_出典文書_
┄┄┄┄┄┄

説明

木質化粧板及びその製造方法

【課題】より高度な意匠性と重厚な木質感とが有利に発揮され得ると共に、突板の意匠面が十分に保護され得る木質化粧板を提供する。
【解決手段】基材に固着された突板14の意匠面18に、シーラー層22とトップコート層26とを、該意匠面18に存在する導管の開口部20を埋めない厚さで積層形成して、それらシーラー層22とトップコート層26とに対して、該導管開口部20に対応した凹部32,30をそれぞれ設けると共に、該シーラー層22を、該突板14中の水酸基を有する成分や該突板14の水分と、ポリイソシアネートとの硬化反応により生成された硬化物にて形成して、構成した。

【発明の詳細な説明】
【技術分野】
【0001】
本発明は、木質化粧板及びその製造方法に係り、特に、硬質の基材上に固着された木質の突板の意匠面にシーラー層とトップコート層とを積層形成してなる木質化粧板の改良された構造と、そのような木質化粧板の有利な製造方法とに関するものである。
【背景技術】
【0002】
従来から、木目等の美しい模様を有する木材(突板)を基材表面に貼り付けて得られる木質化粧板は、高級な木質の表面を、手軽に且つ低コストに得ることが出来るところから、自動車用内装部品や家具、建築材、家電製品等の様々な製品の表面材として、広く利用されてきている。

┄┄┄┄┄┄

_抽出データ_
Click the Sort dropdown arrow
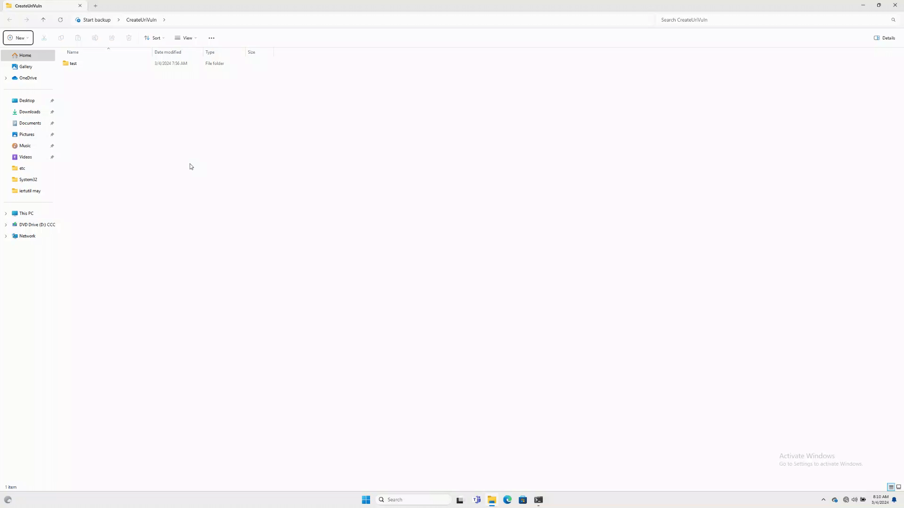(164, 39)
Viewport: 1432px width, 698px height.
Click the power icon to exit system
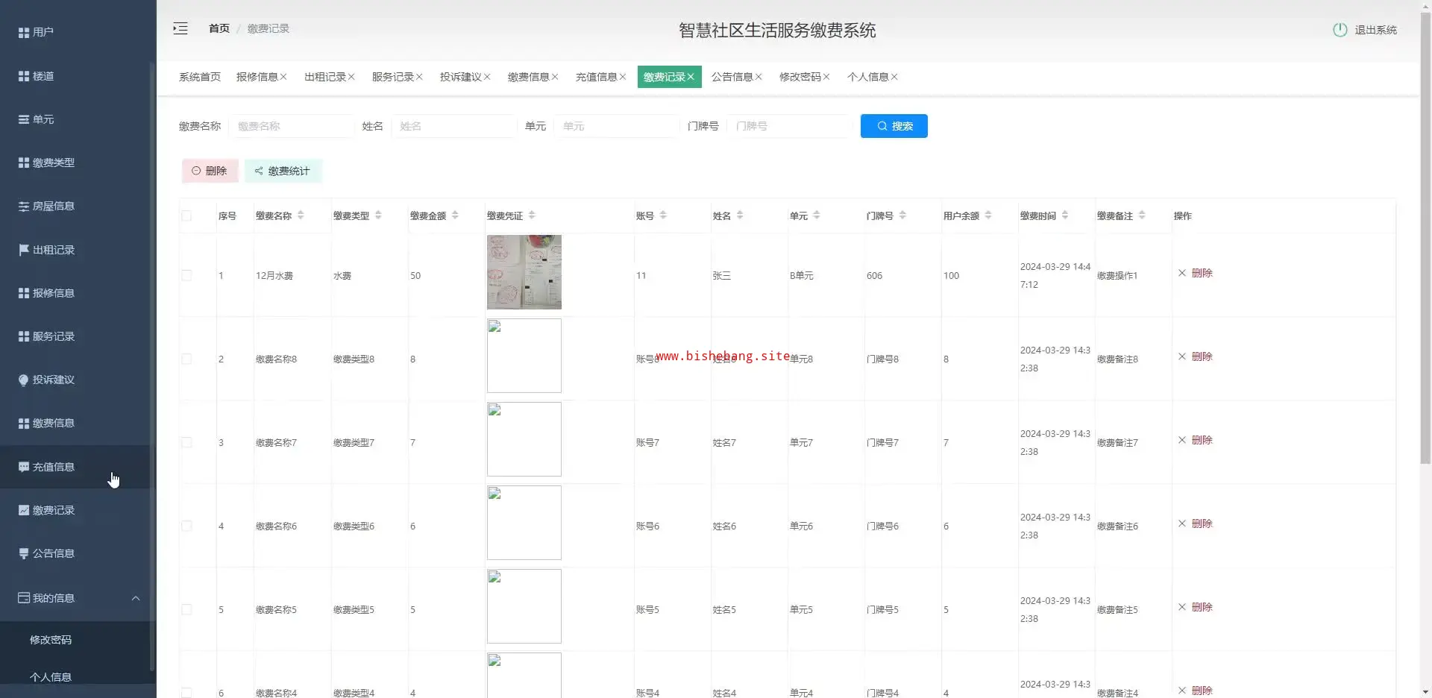[1340, 30]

┄┄┄┄┄┄

_課題の指示_
木質化粧板に関する文書を、最後の文の次から書き継ぐこと。

_演習の解答_
【0003】
そして、そのような木質化粧板にあっては、一般に、クリア塗装(クリア塗料を用いた塗装)により、突板の意匠面に、それを保護する透明な塗膜からなるトップコート層が積層形成されて、突板意匠面(化粧板表面)の傷付き等が防止されると共に、突板意匠面に光沢が付与され得るようになっている(例えば、下記特許文献1参照)。また、多くの場合、かかる木質化粧板においては、突板とトップコート層との間にシーラー層が形成されて、突板に対するトップコート層の密着性の向上等が、図られている。なお、かかるシーラー層は、一般に、突板に対して優れた付着性を発揮するポリウレタンにて形成される。
【0004】
ところで、各種の木質製品の意匠面に対する塗装方法(塗装仕上げ)の一種として、木質製品の意匠面において開口する導管を塗料で埋めないように塗装する(仕上げる)、所謂オープンポア塗装(オープンポア仕上げ)が、知られている。このオープンポア塗装が施された木質製品においては、意匠面に、導管の開口部に対応した微小乃至は微細な凹部(凹溝を含む。以下同一の意味において使用する。)が形成され、それによって、深みのある陰影や凹凸感のある肌触りが得られるようになり、以て、更に優れた意匠性と、より自然で且つ重厚な木質感とが、効果的に発揮され得るのである。
【0005】
ところが、上記せる従来の木質化粧板において、より優れた意匠性と自然で且つ重厚な木質感とを得るべく、透明な塗膜からなるトップコート層をオープンポア塗装によって形成した場合、つまり、導管の開口部に対応した凹部を有するように、トップコート層を形成した場合には、以下の如き問題が生ずる恐れがあった。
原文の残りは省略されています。